• [Your assignment] Please repeat exactly the lines from the one containing "You are a GUI" to the end of the entries below, both included, and omit all pictures.

(Screenshot grounding data)
-- Opening Marker --

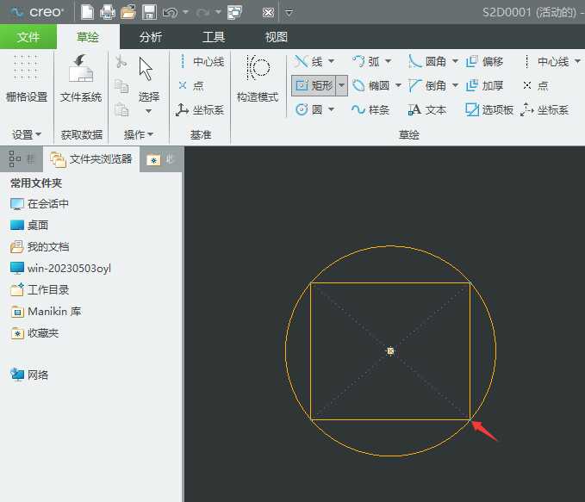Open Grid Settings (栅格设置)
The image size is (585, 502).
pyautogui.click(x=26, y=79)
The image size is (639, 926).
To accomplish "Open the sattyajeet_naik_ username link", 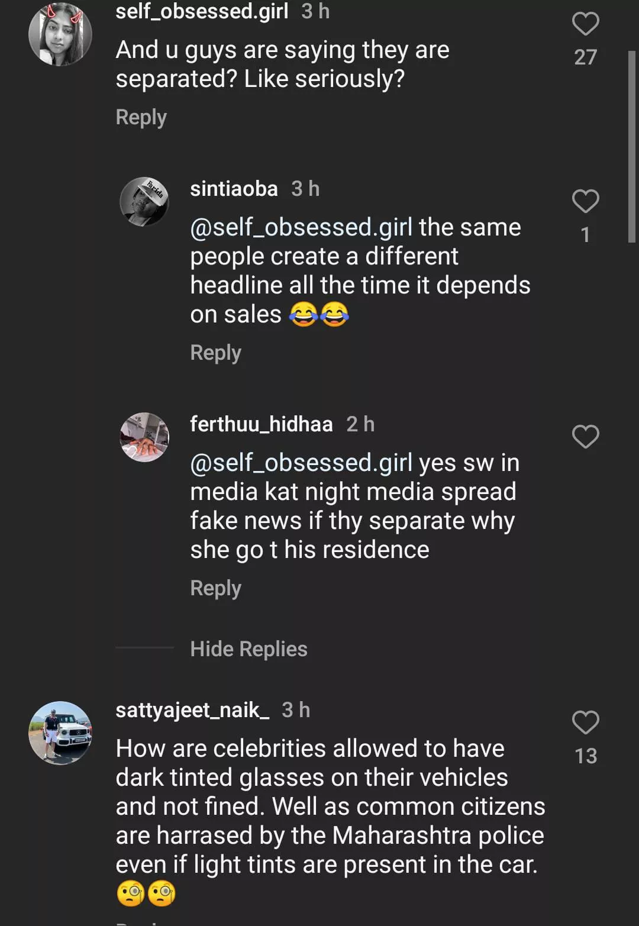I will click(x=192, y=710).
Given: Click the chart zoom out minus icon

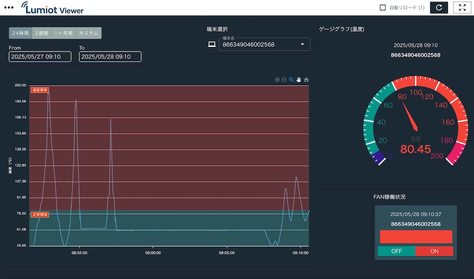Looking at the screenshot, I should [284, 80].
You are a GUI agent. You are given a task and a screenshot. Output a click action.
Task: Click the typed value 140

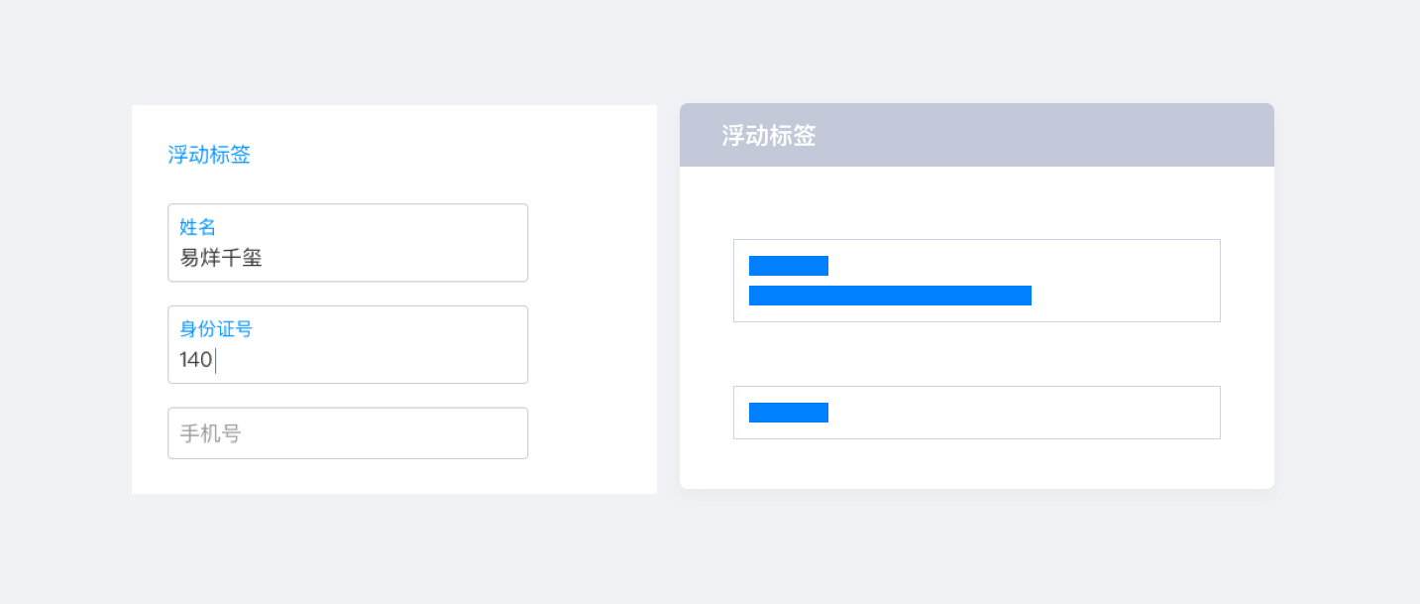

-- Closing Marker --

• [Written solution]
You are a GUI agent. You are given a task and a screenshot. Output a click action.
Task: Click the typed value 140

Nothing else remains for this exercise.